AIM OF THE TASK »
Every line below should be copied exactly; drop the pictures.

DATASET RECORDS »
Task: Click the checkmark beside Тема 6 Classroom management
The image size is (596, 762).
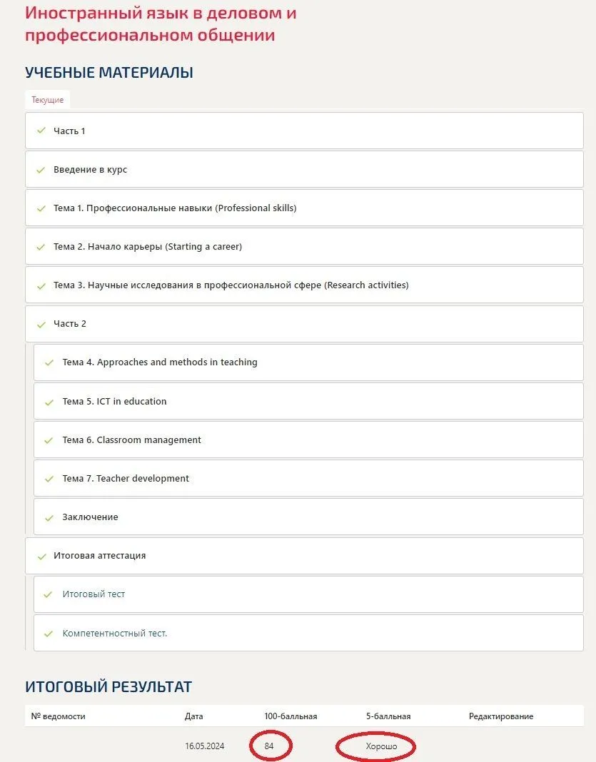Action: (x=49, y=440)

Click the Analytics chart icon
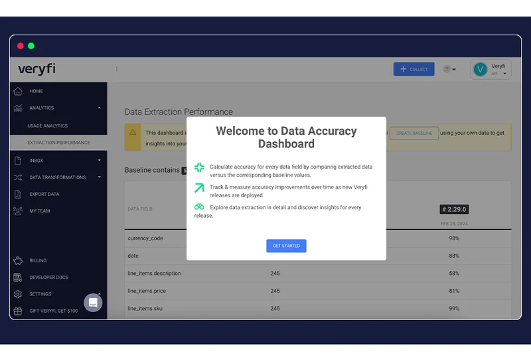tap(18, 108)
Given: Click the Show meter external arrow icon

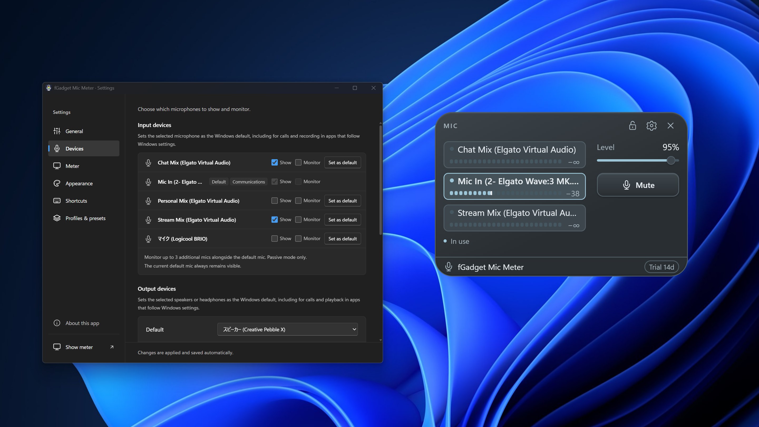Looking at the screenshot, I should pyautogui.click(x=112, y=347).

RESPONSE BELOW »
Task: Click the checkmark beside Тема 6 Classroom management
The image size is (596, 762).
Action: (x=49, y=440)

Click the Analytics chart icon
tap(18, 108)
Given: Click the Show meter external arrow icon

Looking at the screenshot, I should pyautogui.click(x=112, y=347).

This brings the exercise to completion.